**Dataset excerpts:**
^^^^^^^^

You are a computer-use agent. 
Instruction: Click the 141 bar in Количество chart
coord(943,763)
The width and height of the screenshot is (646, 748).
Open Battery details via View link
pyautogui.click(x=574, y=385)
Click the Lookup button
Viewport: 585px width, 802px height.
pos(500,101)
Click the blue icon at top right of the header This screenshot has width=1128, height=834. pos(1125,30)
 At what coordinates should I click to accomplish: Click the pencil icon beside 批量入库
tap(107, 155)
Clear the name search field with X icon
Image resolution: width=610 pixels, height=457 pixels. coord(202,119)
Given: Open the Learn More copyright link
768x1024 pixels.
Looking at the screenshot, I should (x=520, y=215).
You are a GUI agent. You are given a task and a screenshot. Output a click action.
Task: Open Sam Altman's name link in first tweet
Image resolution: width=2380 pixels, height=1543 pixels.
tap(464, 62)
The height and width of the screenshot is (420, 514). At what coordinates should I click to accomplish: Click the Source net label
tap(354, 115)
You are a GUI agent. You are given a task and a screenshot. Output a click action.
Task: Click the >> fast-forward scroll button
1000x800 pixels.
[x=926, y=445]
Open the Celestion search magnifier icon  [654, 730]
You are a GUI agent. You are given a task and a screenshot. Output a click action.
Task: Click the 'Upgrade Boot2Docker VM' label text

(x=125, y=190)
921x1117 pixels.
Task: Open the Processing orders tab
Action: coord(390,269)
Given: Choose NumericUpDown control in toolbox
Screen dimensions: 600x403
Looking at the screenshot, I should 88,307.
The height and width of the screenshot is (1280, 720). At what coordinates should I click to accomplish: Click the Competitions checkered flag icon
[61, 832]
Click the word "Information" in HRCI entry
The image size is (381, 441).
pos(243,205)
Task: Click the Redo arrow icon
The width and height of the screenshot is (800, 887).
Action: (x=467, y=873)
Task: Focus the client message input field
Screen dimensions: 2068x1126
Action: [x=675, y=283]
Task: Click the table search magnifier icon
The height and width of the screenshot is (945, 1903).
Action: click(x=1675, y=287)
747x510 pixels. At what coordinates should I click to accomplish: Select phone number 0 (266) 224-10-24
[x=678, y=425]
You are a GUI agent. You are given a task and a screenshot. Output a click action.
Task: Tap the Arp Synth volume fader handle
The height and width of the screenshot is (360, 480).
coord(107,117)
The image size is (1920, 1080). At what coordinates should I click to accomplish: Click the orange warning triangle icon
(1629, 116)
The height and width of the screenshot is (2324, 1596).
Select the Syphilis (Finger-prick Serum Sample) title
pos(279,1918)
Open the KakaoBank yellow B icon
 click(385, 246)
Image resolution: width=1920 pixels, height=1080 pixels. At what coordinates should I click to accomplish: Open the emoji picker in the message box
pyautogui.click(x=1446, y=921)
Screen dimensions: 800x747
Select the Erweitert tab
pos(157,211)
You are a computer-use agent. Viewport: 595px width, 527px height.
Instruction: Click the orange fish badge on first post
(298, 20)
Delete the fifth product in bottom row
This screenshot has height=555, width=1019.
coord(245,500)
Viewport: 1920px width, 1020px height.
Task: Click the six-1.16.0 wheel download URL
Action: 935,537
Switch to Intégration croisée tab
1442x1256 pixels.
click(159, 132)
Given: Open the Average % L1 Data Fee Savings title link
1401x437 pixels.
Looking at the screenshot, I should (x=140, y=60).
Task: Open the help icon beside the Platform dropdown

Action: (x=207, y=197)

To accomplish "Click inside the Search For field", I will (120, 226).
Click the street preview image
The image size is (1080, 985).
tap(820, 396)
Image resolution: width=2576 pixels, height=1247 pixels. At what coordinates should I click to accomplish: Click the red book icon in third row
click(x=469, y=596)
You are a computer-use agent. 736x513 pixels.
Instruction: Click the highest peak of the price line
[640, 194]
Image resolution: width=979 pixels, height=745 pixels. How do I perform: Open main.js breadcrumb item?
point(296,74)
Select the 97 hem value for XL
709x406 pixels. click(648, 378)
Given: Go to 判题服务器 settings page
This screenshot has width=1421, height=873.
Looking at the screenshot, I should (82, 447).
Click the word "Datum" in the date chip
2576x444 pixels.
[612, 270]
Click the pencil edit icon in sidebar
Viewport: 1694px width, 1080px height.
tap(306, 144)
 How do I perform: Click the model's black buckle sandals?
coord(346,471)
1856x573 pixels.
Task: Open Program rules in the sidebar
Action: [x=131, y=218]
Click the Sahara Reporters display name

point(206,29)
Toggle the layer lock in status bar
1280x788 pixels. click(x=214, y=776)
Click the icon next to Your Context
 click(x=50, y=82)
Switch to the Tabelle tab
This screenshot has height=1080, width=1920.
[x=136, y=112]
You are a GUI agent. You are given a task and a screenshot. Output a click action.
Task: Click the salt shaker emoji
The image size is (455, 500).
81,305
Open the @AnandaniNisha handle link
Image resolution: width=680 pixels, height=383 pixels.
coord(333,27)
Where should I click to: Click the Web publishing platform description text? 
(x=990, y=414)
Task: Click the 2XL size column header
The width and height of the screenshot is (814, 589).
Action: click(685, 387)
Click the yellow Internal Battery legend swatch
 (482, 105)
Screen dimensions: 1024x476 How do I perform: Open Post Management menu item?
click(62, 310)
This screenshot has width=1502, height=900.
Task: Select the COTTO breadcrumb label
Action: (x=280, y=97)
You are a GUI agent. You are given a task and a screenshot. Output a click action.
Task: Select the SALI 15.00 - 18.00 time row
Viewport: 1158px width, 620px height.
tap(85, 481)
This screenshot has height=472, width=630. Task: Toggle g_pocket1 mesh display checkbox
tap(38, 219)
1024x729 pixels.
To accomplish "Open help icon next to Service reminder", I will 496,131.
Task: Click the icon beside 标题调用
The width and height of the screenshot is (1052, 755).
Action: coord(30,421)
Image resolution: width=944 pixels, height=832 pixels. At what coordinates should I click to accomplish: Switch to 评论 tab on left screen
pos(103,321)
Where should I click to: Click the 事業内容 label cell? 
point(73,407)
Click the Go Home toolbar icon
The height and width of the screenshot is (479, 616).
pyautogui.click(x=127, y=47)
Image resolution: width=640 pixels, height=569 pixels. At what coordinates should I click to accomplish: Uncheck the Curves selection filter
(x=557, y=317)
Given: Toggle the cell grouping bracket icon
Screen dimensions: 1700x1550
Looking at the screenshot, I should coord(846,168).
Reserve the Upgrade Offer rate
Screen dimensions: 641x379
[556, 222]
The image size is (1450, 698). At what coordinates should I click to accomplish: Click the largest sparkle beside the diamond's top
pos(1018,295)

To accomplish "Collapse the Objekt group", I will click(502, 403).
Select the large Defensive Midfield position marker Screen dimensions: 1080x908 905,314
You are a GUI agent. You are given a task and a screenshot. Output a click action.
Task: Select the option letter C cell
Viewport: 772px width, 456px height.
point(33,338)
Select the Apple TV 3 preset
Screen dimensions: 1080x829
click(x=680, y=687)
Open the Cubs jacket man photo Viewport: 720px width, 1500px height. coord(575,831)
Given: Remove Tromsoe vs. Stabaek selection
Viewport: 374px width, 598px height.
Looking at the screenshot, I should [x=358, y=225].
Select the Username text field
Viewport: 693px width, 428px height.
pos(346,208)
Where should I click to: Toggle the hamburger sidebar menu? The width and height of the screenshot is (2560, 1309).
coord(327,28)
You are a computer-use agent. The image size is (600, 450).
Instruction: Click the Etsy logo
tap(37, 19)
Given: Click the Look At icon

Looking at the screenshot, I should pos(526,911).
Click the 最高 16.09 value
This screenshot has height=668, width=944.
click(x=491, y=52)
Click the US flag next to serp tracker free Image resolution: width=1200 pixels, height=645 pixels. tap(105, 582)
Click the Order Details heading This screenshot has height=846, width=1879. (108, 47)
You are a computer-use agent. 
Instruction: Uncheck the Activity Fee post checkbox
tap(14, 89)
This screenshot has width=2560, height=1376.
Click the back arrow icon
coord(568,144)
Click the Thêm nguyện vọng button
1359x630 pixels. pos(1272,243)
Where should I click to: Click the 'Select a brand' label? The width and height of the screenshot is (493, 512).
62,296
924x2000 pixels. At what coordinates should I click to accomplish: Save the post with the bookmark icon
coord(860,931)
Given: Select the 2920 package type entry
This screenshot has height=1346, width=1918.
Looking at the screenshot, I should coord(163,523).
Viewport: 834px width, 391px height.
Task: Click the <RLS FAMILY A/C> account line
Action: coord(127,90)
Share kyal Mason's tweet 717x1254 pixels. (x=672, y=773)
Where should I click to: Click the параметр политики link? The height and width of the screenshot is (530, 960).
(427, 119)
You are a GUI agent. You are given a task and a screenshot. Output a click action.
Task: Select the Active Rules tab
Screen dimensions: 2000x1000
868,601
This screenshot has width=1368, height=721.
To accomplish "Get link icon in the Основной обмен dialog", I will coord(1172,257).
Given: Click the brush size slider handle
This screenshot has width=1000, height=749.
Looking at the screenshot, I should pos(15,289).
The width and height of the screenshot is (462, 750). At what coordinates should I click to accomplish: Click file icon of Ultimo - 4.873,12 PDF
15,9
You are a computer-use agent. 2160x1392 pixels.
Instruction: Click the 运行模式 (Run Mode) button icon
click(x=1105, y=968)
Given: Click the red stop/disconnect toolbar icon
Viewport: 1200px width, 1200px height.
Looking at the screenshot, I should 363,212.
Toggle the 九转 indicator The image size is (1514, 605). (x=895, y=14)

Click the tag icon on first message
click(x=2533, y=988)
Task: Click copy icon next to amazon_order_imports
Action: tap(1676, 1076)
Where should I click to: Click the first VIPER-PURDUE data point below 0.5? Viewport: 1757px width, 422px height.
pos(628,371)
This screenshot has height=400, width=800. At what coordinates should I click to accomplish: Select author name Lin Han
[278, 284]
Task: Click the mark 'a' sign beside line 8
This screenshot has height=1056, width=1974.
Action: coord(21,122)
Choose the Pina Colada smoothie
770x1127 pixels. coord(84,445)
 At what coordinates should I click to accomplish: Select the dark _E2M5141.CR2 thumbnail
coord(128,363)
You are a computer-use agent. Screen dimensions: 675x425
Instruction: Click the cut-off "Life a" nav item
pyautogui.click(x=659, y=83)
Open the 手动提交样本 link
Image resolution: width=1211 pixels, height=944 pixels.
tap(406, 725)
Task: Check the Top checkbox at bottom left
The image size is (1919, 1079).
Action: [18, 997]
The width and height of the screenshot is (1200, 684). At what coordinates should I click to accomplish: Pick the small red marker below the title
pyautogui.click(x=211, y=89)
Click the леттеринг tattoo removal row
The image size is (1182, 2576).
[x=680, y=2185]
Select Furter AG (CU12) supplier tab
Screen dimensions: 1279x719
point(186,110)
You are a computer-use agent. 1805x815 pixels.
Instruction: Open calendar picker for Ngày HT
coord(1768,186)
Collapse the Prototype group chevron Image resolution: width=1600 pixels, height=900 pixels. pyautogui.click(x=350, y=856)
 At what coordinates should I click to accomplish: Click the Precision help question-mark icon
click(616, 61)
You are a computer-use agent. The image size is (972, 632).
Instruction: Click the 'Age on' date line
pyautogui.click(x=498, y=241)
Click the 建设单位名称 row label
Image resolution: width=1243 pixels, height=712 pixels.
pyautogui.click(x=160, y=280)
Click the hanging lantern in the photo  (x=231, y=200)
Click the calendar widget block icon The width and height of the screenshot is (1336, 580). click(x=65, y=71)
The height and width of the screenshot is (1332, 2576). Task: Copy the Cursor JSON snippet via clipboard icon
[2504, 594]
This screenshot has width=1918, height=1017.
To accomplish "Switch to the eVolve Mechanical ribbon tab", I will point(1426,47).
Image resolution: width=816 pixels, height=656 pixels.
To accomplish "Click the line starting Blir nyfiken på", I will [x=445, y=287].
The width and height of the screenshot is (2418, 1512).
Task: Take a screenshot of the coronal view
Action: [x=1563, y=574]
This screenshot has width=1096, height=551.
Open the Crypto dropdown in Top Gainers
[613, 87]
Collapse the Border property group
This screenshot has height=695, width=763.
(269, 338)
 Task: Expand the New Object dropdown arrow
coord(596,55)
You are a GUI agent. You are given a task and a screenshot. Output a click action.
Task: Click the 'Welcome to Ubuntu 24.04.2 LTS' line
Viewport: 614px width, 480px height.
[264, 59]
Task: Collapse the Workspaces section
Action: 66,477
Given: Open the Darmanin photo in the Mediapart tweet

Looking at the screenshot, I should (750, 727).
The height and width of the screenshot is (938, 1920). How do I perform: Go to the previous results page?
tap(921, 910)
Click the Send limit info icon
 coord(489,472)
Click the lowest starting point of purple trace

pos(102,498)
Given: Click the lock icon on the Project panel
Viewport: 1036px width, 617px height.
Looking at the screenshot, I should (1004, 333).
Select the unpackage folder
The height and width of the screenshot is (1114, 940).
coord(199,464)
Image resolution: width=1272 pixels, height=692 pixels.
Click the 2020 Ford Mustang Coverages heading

^^^^^^^^

**Aim of the task:**
Reproduce the entries beginning at the line that contains "Task: Open the help" and ending after the line that contains "tap(820, 396)", both included.

**Solution:**
Task: Open the help icon beside the Platform dropdown

Action: (x=207, y=197)

To accomplish "Click inside the Search For field", I will (120, 226).
Click the street preview image
The image size is (1080, 985).
tap(820, 396)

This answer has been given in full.